DATA TO PROCESS:

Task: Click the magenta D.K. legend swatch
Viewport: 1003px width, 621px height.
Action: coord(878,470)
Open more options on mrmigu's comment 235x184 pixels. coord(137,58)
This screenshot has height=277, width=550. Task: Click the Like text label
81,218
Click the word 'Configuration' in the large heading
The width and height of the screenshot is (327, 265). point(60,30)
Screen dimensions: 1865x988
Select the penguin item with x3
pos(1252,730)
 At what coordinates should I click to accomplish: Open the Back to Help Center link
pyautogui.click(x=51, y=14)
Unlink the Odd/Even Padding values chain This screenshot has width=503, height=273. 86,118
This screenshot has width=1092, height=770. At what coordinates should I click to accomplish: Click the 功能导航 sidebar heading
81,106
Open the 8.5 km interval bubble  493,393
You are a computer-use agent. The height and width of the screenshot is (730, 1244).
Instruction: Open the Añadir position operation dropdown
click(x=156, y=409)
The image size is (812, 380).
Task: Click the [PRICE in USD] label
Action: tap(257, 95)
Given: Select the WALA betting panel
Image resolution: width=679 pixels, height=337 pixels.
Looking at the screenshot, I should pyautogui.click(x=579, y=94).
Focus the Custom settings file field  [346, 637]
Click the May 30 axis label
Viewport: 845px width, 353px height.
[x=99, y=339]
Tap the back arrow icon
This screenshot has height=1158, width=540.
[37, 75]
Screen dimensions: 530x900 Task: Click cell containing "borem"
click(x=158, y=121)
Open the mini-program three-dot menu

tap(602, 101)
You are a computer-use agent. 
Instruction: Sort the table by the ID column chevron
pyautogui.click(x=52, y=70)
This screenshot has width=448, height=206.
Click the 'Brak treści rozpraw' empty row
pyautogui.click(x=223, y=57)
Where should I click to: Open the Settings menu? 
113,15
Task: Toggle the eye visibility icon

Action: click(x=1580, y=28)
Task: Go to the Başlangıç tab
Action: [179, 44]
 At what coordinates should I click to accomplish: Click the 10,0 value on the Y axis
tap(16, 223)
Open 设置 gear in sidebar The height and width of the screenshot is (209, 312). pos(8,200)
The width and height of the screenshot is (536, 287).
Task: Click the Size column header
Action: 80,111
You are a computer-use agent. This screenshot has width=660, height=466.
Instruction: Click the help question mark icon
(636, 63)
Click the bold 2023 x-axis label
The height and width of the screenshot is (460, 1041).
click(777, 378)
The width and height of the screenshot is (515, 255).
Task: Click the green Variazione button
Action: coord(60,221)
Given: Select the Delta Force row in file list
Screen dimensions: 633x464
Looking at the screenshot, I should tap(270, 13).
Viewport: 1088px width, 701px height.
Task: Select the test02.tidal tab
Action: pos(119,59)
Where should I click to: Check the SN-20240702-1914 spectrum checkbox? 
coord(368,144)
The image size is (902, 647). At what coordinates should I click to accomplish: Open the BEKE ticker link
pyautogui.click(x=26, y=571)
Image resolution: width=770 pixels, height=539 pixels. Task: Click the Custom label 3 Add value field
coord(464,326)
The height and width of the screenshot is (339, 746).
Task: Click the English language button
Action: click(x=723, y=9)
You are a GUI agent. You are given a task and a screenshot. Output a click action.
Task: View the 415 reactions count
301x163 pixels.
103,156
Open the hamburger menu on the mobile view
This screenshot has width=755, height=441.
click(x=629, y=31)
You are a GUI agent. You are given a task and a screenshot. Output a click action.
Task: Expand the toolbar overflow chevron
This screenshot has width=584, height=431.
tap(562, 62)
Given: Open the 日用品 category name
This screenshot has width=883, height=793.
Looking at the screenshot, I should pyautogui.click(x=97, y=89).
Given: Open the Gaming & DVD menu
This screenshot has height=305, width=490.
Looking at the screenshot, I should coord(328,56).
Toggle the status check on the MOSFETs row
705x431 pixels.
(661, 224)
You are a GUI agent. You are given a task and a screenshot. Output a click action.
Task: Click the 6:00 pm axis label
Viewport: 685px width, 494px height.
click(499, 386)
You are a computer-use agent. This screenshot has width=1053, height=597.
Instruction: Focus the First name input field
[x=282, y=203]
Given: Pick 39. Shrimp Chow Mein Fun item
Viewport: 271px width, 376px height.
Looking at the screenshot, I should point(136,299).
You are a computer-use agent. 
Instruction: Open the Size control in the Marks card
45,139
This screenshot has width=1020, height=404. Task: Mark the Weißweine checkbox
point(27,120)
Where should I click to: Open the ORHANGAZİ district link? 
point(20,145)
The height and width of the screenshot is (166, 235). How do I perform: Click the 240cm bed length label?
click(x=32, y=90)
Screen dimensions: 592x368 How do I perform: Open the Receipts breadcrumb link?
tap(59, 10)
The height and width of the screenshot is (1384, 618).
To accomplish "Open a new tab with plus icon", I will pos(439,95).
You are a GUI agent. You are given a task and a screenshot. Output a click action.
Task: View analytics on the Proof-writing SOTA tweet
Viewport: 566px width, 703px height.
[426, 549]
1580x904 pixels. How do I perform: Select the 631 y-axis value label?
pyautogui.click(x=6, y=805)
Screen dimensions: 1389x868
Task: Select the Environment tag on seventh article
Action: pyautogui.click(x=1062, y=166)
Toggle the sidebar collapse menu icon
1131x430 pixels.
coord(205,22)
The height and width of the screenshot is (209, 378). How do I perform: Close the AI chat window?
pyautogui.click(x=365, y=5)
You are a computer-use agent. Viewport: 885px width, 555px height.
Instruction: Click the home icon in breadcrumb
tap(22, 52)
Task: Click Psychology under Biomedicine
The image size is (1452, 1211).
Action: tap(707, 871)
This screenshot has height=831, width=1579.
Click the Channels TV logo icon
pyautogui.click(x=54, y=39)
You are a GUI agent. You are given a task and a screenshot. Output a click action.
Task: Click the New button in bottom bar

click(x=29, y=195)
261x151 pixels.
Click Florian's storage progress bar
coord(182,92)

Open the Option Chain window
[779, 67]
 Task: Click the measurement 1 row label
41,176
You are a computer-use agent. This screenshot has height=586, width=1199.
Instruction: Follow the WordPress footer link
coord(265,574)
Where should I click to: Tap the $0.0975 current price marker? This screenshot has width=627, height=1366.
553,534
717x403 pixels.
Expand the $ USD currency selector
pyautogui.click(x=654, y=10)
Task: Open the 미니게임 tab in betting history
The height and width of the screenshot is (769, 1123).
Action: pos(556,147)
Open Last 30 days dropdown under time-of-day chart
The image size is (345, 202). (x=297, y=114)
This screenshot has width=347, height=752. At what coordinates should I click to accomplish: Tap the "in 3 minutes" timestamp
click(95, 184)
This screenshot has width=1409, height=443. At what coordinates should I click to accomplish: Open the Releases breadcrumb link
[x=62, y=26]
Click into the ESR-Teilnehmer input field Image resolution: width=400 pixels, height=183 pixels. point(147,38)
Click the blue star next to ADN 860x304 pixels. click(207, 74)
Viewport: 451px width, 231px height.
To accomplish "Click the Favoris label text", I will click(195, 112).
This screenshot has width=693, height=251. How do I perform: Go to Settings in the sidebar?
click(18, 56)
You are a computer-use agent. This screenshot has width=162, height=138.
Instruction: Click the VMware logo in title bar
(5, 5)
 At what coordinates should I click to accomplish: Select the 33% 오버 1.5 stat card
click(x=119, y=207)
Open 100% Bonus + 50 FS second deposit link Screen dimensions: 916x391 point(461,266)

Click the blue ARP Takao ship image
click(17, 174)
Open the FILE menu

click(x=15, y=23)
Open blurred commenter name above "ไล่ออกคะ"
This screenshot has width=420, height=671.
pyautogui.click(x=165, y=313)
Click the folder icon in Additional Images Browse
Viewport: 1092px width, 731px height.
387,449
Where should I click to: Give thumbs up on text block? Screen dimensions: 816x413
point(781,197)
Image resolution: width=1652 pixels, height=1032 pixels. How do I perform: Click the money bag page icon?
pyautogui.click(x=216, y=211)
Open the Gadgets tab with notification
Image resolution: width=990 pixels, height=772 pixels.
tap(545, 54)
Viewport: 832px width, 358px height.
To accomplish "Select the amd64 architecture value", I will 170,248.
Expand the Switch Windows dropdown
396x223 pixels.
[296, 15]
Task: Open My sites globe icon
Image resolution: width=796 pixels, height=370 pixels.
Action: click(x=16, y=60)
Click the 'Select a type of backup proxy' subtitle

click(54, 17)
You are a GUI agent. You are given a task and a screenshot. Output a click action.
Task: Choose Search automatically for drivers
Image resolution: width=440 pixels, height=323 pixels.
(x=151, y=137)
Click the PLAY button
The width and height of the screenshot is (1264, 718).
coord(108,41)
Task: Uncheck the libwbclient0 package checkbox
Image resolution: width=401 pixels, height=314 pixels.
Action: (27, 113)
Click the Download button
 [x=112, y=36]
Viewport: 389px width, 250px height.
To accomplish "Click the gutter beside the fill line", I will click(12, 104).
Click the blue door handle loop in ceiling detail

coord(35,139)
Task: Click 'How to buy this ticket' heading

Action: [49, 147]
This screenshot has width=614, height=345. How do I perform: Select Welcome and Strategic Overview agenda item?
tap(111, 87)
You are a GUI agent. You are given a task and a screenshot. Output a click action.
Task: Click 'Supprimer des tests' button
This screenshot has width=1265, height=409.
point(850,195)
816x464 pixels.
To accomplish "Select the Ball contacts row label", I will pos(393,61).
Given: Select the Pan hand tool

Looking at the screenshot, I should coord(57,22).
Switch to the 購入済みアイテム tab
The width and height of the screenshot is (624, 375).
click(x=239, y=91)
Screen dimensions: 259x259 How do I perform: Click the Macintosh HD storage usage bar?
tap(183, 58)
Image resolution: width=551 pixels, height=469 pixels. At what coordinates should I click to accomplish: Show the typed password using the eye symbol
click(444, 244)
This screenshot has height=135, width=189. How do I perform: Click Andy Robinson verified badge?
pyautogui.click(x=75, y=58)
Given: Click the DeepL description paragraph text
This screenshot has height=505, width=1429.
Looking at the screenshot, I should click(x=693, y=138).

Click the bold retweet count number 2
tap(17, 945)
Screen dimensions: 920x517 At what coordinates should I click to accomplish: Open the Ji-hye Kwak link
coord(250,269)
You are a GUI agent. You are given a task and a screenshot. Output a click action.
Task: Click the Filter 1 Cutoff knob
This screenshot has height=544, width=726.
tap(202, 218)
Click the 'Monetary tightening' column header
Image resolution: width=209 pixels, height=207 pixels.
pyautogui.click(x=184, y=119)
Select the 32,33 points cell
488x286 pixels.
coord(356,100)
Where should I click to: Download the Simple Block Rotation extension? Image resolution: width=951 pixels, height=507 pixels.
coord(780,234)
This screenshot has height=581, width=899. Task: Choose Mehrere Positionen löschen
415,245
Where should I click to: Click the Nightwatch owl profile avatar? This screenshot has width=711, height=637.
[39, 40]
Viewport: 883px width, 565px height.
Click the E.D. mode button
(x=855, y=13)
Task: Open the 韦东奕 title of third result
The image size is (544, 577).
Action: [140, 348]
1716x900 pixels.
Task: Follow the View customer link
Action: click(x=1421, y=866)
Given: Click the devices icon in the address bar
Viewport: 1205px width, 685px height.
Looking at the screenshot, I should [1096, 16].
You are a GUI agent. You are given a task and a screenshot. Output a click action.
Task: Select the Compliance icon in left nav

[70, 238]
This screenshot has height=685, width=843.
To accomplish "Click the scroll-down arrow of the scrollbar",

PROBLEM DESCRIPTION: Transcribe, exactly and without additions, the lines of the records above, beginning with the line that contains "This screenshot has height=277, width=550." and ending with the line that contains "Screen dimensions: 1865x988", both included.

SOLUTION TO THIS PROBLEM:
This screenshot has height=277, width=550. Task: Click the Like text label
81,218
Click the word 'Configuration' in the large heading
The width and height of the screenshot is (327, 265). point(60,30)
Screen dimensions: 1865x988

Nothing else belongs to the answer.